The random effect of participant’s quadratic slope suggests that individuals differed in how their memory systems responded to being overloaded by the number of locations to be recalled (Figure 3, top right). However, after accounting for this random variance, there was still a parsimonious polynomial quadratic fixed effect of number of locations. Using this model, we labeled the participants’ mental workload state throughout their performance on the WM task.
WM rasch labeling
The most parsimonious Rasch model for the WM response accuracy, as defined by the methods described in the sections Rasch Model and Mental State Labeling Definitions for Capacity Models, specified a linear effect of number of locations to be recalled (i.e., intercept, B = 4.01, SE = 0.19, p = 2e-16; linear slope, B = −0.41, SE = 0.01, p = 2e–16). Random effects of participant and linear slope for number of locations were also selected.
The random effect of participant suggests that individuals differed in their capacity for task performance. Furthermore, the probability of successful performance was also influenced by the number of locations presented (Figure 3, bottom right). However, after accounting for this random variance, there was still a parsimonious fixed effect of number of locations to be remembered. Using this model, we labeled the participants’ mental workload state throughout their performance on the WM task.
Model Optimization Across All Parameters
Our analyses were performed to address the following hypotheses regarding incorporating individual differences into class labeling: (1) this would lead to better initial training and cross-validation of supervised machine learning algorithms, (2) this would lead to better performance of an algorithm trained on person “A” and used to predict the states of person “B,” and (3) this would lead to better performance of an algorithm trained on task “A” and used to predict the states of persons performing task “B.” The sections ISR Cross-Validation and WM Cross-Validation discuss the tests of hypothesis 1, the sections ISR Hold-Out Participants Validation and WM Hold-Out Participant Validation discuss the tests of hypothesis 2, and the sections ISR Transfer to WM Validation and WM Transfer to ISR Validation discuss the tests of hypothesis 3.
After, we optimized the 36 models described in the section Overall Processing and Optimization, we performed six linear regressions to test the effects of manipulating labeling, algorithms, and class balancing. To improve the interpretability of our null hypothesis, the ROC AUCs were converted to GINI Index values using the relation GINI = AUC∗2-1. Therefore, the null hypothesis in our regressions represent a true zero of no information learned by the model. Our random forest model trained on the Smote-Tomek balanced dataset with Rasch labels was our best-performing model during optimization cross-validation for both the ISR and WM datasets. Therefore, we Dummy coded these parameters in our regression so we could compare other labeling, algorithms, and class balancing performance against this model.

Dataset excerpts:
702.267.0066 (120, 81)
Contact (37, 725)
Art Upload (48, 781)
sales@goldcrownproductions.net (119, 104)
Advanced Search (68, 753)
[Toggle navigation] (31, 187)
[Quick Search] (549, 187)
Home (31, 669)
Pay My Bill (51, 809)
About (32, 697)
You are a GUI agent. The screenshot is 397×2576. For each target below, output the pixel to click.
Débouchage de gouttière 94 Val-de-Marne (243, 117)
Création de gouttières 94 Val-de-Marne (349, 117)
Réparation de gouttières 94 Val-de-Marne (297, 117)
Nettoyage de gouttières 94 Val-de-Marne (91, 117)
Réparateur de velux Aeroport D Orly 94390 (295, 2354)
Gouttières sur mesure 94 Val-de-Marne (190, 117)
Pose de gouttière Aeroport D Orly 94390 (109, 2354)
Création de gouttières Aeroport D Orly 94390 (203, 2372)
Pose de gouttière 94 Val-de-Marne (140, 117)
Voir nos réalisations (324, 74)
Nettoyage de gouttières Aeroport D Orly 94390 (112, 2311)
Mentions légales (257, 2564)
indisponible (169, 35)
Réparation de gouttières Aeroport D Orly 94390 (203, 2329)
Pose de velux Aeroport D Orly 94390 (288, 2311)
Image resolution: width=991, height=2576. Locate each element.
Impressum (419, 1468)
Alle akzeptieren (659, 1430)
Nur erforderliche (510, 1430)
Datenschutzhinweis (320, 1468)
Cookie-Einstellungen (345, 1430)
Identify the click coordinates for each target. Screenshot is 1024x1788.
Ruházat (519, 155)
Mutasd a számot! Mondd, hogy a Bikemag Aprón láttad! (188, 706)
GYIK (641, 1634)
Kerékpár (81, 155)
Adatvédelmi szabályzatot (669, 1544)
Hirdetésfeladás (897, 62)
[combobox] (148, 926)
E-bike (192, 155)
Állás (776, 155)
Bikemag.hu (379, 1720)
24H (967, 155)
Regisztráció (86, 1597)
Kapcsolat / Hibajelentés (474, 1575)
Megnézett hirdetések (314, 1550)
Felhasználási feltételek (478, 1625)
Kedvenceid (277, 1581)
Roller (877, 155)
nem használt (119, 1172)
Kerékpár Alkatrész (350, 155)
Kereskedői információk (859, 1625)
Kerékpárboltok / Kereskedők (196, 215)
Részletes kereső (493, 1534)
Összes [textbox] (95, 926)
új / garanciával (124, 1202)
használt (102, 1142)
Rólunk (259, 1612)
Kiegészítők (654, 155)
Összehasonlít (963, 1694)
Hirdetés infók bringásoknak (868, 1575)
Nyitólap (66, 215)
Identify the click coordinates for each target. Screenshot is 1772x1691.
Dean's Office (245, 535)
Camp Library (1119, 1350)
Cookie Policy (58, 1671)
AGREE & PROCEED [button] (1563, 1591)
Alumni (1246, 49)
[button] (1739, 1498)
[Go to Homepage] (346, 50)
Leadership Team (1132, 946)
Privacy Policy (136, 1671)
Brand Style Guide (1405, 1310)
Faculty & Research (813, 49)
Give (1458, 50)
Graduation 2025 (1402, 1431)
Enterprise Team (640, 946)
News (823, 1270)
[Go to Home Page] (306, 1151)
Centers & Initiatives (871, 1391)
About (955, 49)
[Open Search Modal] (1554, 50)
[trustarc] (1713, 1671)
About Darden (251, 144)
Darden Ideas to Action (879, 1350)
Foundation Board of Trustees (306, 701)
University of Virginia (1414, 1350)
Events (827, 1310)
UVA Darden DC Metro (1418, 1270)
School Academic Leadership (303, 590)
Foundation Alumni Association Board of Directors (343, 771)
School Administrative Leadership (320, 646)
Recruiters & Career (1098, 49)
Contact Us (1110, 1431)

Short exercise A: In the workload-labeling text, write out the stretch from "WM rasch labeling" through "were also selected." word for word.
Short exercise B: According to the workload-labeling text, which model performed best during optimization cross-validation for both the ISR and WM datasets?

Written response A:
WM rasch labeling
The most parsimonious Rasch model for the WM response accuracy, as defined by the methods described in the sections Rasch Model and Mental State Labeling Definitions for Capacity Models, specified a linear effect of number of locations to be recalled (i.e., intercept, B = 4.01, SE = 0.19, p = 2e-16; linear slope, B = −0.41, SE = 0.01, p = 2e–16). Random effects of participant and linear slope for number of locations were also selected.

Written response B: The random forest model trained on the Smote-Tomek balanced dataset with Rasch labels.